Does Resilience Counselling & Consulting offer in-person therapy in Calgary?
Yes. The website says in-person sessions are available in Calgary, along with online therapy across Alberta.
What therapy methods are offered?
The site highlights EMDR therapy, Accelerated Resolution Therapy (ART), parts work, Observed and Experiential Integration (OEI), and therapy intensives.
Who is the practice designed for?
The website is especially oriented toward women dealing with anxiety, trauma, burnout, perfectionism, people-pleasing, and high levels of stress, while also noting that clients of all gender identities are welcome if they connect with the approach.
Where is Resilience Counselling & Consulting located?
The official site lists the office at The Altius Centre, Suite 2500, 500 4 Ave SW, Calgary, AB T2P 2V6.
Does the practice serve clients outside Calgary?
Yes. The site says online counselling is available across Alberta.
How do I contact Resilience Counselling & Consulting?
You can call 403-826-2685, email [email protected], and visit https://www.resilience-now.com/.
Landmarks Near Calgary, AB
Downtown Calgary – The practice describes itself as being located in downtown Calgary, making this the clearest general landmark for local orientation.Eau Claire – The Calgary location page specifically mentions convenient access near Eau Claire, which makes it a practical local reference point for visitors.
4 Avenue SW – The office address is on 4 Avenue SW, giving clients a simple and accurate street-level landmark when navigating downtown.

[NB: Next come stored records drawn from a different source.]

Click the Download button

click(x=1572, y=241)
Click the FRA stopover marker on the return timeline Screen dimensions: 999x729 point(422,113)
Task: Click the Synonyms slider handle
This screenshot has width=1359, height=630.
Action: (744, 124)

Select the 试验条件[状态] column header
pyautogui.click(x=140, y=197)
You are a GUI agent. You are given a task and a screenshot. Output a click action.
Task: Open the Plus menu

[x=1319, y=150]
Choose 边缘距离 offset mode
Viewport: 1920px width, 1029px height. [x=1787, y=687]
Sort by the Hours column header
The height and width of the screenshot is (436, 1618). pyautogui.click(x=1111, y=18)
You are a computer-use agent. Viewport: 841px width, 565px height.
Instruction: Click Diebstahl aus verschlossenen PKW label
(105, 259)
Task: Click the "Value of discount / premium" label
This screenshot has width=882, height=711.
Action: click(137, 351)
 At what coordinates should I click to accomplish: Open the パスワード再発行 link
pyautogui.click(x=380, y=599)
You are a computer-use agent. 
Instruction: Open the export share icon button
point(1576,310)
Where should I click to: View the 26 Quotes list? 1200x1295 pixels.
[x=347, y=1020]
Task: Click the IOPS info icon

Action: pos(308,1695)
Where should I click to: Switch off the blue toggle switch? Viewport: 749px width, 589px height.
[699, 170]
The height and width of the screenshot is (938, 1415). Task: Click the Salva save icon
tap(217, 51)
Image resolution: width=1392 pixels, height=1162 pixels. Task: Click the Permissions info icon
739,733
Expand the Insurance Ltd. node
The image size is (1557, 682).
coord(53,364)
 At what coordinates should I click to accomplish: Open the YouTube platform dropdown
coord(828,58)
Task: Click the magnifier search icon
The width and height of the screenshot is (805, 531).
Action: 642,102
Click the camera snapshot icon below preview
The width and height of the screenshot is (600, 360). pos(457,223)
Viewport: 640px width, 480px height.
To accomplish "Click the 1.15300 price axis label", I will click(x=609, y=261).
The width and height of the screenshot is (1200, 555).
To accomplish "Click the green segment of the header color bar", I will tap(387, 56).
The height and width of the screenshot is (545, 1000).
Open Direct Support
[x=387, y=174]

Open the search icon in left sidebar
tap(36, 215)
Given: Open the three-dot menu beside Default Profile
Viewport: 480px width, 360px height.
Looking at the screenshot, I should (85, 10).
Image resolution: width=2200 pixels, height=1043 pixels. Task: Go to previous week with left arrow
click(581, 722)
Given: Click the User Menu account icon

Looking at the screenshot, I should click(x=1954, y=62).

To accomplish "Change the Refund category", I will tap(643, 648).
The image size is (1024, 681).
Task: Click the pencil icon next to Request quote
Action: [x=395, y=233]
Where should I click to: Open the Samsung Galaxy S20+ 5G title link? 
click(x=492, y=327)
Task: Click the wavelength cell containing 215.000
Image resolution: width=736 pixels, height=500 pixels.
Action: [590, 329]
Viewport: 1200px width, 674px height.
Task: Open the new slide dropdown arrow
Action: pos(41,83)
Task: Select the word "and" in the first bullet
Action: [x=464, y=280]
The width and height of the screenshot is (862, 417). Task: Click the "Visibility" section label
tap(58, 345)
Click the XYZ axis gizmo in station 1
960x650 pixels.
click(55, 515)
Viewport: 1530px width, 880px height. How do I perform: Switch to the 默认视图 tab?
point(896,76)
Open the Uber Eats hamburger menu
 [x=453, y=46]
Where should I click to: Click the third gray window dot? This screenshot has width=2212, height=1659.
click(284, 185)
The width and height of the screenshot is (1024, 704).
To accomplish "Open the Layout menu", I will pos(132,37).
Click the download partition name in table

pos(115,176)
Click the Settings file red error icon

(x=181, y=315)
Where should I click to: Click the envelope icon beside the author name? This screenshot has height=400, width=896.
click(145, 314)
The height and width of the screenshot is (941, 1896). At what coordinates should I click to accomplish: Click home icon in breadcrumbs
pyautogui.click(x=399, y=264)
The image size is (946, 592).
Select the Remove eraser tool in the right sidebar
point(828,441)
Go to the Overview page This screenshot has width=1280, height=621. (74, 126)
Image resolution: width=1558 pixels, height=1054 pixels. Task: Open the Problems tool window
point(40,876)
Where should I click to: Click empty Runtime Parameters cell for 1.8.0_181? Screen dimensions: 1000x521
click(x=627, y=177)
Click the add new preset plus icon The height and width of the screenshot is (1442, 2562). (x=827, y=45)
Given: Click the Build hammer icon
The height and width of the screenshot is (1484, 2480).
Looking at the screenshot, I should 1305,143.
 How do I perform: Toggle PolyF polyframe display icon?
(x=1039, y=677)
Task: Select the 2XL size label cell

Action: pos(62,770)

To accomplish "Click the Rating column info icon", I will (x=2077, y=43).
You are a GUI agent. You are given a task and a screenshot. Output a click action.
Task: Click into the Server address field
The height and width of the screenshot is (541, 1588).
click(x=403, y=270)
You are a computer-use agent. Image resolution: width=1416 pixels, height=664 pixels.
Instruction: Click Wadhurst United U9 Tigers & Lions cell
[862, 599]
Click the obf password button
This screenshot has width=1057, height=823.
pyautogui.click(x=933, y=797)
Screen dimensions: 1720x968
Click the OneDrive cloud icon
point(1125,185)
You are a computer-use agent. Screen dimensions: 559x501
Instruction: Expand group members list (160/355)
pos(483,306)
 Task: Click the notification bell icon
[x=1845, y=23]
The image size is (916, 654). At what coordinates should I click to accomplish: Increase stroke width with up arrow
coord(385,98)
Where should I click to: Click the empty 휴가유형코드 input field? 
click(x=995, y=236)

The Altius Centre – The building itself is the most precise location reference for in-person appointments in Calgary.
Calgary core business district – The website speaks to professionals and downtown accessibility, so the central business district is a useful practical reference for local visitors.
Southwest Calgary – The site references Southwest Calgary among nearby areas, making it a reasonable local service-area landmark.
Airdrie – The practice notes surrounding areas and online service reach, and Airdrie is mentioned as a nearby served city on the practice’s public profile footprint.
Cochrane – Cochrane is another nearby area associated with the practice’s regional reach and can help frame service accessibility beyond central Calgary.
If you are looking for anxiety or trauma therapy in Calgary, Resilience Counselling & Consulting offers a downtown Calgary location along with online counselling across Alberta.